En zo komt Eli Heimans (1861-1914), de Amsterdamse hoofdonderwijzer met een brede belangstelling voor planten, vogels en geologie, in beeld. Samen met Thijsse en J.Jaspers richtte hij in 1896 het nog steeds bestaande tijdschrift De Levende Natuur op. Het was op een woensdagavond in mei 1902 dat hij van de heer A.H.Bijleveld te Alkmaar een poederdoosje toegezonden kreeg. Het bevatte een afgebroken bloeitop van een orchideeënstengeltje, geelgroen en zonder blad, gevonden in de Berger duinen. Naar Heimans vermoedde was het de koraalwortel, een bijzondere orchideeënsoort.

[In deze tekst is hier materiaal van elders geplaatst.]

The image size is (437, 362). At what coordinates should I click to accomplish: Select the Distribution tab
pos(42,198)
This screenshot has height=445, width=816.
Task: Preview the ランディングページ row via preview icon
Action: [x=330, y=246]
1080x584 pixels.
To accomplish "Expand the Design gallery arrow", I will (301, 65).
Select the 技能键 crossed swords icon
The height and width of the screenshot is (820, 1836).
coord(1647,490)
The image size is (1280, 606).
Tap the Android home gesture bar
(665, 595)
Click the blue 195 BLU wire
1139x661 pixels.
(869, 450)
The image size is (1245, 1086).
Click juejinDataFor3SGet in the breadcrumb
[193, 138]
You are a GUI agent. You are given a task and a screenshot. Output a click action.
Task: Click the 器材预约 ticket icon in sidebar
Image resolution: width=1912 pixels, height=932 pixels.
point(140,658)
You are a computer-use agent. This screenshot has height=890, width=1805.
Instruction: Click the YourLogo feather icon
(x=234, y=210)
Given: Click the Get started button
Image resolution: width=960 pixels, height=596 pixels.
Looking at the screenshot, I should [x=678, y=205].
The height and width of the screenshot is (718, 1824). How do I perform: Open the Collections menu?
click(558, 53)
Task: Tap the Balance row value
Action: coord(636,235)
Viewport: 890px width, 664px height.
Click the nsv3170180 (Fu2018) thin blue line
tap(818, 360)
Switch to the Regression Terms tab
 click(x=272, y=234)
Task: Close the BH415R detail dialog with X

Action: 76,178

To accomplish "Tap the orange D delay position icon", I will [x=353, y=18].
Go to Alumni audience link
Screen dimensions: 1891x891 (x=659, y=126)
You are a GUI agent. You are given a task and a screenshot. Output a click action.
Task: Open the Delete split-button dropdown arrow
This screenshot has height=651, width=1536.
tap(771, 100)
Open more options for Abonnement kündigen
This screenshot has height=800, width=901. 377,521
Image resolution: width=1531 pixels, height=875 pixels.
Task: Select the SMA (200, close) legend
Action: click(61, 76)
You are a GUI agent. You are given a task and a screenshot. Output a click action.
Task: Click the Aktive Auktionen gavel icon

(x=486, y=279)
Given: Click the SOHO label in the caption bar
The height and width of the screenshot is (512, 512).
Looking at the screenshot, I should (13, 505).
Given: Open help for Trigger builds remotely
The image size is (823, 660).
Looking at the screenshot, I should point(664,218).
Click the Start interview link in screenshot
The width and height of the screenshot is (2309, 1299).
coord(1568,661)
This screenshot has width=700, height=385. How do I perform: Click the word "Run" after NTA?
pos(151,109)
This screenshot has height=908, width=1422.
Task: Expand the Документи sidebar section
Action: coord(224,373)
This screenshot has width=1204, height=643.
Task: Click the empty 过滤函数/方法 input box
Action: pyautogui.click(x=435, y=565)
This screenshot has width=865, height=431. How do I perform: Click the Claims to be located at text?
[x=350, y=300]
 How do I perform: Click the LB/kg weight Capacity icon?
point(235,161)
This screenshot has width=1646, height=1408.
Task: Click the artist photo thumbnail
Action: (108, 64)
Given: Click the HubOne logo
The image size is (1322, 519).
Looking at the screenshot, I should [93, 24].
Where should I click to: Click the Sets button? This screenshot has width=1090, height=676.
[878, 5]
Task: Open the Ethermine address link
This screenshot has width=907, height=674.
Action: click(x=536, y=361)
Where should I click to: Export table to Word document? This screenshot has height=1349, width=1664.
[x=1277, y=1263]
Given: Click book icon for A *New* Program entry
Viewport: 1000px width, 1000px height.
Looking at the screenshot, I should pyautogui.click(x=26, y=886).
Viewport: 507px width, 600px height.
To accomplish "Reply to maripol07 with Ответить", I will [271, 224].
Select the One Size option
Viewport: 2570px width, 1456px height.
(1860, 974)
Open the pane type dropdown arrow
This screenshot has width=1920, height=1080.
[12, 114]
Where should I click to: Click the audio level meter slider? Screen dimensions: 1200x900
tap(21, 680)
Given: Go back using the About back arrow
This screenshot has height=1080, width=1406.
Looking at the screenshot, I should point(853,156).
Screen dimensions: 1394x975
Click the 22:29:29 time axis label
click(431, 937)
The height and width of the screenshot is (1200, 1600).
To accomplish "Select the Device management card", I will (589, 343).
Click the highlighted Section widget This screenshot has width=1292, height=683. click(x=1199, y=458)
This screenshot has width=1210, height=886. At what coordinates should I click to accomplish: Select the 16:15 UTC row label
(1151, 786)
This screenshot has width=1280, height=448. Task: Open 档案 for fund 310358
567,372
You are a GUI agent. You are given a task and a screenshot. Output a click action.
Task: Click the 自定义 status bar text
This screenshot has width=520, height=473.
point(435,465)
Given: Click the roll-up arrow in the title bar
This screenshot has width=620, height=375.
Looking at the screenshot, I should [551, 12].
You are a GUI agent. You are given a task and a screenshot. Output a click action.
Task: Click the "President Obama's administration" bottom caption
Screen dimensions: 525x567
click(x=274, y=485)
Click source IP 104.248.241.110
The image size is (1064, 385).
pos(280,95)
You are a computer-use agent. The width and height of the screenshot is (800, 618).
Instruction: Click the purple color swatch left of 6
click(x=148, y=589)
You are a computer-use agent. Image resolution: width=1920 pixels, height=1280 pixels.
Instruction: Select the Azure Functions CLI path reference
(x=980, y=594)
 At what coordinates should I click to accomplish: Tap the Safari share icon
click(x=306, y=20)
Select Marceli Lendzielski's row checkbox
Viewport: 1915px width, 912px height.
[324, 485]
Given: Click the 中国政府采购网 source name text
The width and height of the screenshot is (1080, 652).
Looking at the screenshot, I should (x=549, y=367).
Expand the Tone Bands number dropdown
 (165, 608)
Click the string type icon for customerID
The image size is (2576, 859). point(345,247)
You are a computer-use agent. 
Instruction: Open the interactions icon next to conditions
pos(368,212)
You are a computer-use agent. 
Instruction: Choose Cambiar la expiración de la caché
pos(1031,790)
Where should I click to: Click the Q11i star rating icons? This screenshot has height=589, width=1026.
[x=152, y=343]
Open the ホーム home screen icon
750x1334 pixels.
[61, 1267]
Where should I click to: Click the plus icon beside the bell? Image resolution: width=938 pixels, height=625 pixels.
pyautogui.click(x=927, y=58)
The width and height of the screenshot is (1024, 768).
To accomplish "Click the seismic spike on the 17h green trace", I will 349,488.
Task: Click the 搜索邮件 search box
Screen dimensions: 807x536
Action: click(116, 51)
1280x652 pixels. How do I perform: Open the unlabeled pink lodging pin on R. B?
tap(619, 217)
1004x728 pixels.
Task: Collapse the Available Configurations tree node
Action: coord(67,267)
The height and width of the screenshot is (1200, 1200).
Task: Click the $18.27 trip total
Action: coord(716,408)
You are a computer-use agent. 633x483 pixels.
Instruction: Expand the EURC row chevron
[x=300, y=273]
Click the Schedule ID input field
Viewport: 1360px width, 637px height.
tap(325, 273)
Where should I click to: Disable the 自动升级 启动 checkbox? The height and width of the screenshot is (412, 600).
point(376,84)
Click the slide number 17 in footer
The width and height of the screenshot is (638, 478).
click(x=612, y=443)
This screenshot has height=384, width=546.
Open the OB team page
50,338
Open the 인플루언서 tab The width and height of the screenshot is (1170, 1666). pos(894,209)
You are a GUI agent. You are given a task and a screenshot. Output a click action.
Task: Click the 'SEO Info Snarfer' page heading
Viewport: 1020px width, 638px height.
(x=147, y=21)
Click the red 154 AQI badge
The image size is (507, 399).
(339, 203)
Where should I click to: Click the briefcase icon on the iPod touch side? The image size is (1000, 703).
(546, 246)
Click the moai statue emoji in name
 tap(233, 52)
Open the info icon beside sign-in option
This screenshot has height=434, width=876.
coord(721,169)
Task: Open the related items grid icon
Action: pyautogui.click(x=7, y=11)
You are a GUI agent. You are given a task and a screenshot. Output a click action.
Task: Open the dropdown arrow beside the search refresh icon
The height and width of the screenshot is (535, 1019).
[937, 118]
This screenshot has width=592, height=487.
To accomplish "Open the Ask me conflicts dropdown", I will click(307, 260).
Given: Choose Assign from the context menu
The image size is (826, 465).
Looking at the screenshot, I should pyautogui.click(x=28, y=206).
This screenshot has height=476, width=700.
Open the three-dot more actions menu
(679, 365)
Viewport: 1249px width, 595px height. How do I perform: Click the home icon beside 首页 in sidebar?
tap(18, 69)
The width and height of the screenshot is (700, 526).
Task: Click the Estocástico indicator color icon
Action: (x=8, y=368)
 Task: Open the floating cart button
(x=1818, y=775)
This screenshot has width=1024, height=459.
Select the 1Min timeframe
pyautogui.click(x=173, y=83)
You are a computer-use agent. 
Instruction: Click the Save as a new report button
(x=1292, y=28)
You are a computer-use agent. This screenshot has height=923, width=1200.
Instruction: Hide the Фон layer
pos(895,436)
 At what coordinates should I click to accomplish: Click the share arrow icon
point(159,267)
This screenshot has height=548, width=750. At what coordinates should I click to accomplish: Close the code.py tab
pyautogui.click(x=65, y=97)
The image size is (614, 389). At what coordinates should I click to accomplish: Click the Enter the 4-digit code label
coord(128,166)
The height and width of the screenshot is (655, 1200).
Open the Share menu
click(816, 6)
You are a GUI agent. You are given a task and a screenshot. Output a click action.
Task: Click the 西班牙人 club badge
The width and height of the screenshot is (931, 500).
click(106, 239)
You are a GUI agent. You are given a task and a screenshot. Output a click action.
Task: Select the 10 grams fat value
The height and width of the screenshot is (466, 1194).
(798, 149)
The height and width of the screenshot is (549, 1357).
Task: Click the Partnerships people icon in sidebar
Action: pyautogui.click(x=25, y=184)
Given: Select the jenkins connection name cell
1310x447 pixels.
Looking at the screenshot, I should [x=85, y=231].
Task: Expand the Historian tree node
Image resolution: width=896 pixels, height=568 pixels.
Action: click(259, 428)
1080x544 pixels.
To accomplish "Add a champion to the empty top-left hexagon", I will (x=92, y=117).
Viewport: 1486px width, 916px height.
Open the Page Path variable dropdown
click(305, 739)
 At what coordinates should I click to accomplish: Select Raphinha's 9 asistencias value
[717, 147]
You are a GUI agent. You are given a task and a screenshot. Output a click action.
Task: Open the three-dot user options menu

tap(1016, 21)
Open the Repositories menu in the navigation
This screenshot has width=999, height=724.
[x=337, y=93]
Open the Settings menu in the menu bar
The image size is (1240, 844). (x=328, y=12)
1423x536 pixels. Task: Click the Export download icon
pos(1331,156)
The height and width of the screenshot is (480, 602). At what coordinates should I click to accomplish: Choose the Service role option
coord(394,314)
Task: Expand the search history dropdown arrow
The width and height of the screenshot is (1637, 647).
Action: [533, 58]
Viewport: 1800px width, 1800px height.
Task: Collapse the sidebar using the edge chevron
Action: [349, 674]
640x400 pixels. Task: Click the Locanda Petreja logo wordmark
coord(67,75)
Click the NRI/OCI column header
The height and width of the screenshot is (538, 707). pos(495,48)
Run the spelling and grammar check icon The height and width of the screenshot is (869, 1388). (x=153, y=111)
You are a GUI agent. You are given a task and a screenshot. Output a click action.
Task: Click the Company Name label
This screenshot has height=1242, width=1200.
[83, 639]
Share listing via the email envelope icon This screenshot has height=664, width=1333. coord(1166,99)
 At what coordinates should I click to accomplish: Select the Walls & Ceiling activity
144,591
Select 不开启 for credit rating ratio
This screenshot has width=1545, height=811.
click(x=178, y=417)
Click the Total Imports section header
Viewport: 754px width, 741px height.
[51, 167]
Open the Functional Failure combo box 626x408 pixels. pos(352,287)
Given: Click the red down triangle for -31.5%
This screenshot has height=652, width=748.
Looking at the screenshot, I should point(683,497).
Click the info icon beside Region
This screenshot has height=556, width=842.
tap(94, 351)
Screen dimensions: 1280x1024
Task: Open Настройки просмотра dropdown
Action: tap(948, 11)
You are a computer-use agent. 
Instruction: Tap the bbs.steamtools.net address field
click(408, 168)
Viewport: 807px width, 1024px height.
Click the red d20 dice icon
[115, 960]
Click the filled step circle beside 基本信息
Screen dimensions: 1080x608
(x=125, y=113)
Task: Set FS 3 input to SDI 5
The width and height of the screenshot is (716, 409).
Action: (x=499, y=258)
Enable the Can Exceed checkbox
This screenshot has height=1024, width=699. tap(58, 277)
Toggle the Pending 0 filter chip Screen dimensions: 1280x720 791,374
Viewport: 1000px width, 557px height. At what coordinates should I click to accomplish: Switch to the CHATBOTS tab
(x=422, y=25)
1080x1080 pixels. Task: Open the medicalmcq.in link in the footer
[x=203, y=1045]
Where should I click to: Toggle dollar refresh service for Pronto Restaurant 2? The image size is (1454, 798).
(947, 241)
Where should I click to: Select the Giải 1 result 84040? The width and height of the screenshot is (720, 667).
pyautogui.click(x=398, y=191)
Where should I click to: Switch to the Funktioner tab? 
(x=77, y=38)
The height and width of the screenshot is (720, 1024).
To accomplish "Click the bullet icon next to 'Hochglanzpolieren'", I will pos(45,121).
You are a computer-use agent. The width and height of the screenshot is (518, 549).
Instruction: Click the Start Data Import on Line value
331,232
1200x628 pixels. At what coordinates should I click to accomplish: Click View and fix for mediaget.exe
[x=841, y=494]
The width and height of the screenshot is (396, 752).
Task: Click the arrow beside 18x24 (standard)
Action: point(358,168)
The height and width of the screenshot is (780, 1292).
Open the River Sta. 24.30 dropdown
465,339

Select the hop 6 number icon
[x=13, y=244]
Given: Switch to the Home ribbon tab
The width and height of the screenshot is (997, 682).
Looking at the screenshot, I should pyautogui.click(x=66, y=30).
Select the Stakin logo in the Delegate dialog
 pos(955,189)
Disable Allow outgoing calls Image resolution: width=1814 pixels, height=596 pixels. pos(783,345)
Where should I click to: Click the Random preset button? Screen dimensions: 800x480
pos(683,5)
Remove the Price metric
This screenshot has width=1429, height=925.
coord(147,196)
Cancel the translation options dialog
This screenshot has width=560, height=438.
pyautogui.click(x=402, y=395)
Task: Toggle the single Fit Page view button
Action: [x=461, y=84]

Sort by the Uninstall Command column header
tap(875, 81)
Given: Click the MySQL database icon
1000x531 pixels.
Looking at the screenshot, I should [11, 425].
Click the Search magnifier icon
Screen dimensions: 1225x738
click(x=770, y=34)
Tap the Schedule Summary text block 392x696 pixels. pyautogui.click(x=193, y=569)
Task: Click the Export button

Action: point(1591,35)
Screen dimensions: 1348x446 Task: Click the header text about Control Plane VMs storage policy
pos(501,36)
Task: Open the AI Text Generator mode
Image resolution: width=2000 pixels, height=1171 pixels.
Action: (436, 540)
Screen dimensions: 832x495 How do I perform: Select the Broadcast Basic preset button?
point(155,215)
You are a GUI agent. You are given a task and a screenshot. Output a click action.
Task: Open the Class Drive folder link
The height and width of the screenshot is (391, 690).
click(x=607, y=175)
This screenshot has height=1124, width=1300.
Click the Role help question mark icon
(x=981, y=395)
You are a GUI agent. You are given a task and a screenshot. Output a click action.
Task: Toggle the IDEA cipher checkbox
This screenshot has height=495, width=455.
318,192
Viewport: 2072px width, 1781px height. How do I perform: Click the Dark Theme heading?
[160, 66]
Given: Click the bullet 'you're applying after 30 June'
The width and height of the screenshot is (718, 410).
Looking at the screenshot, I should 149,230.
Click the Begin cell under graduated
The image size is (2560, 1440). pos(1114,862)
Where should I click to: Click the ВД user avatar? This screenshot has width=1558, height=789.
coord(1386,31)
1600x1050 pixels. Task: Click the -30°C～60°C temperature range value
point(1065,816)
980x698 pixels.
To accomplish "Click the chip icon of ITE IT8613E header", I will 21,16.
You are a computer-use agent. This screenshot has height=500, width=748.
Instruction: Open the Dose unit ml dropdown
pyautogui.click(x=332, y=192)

Op zondag 1 juni van dat jaar trok hij met samen met zijn 13-jarige zoon Jacob – de latere hoogleraar botanie – in gezelschap van Bijleveld de duinen in. Daar, in de duinen ten zuiden van het huidige Bergen aan Zee, werd de vondst – nieuw voor Nederland! – gedaan:
“Wie ons dien snikheten Zondag door de duinen achter Bergen gevolgd was en de boschjes had zien doorzoeken, stuk voor stuk en stelselmatig en dat na een marsch van een paar uur in de heete zon, die zou stellig niet willen geloven dat wij zochten naar een onooglijk, geel stengeltje…..En wie de schreeuw ‘Ik heb hem’ …had gehoord…zou gemeend hebben dat er op zijn minst een goudmijn was ontdekt….” (De Levende Natuur 7:80-82)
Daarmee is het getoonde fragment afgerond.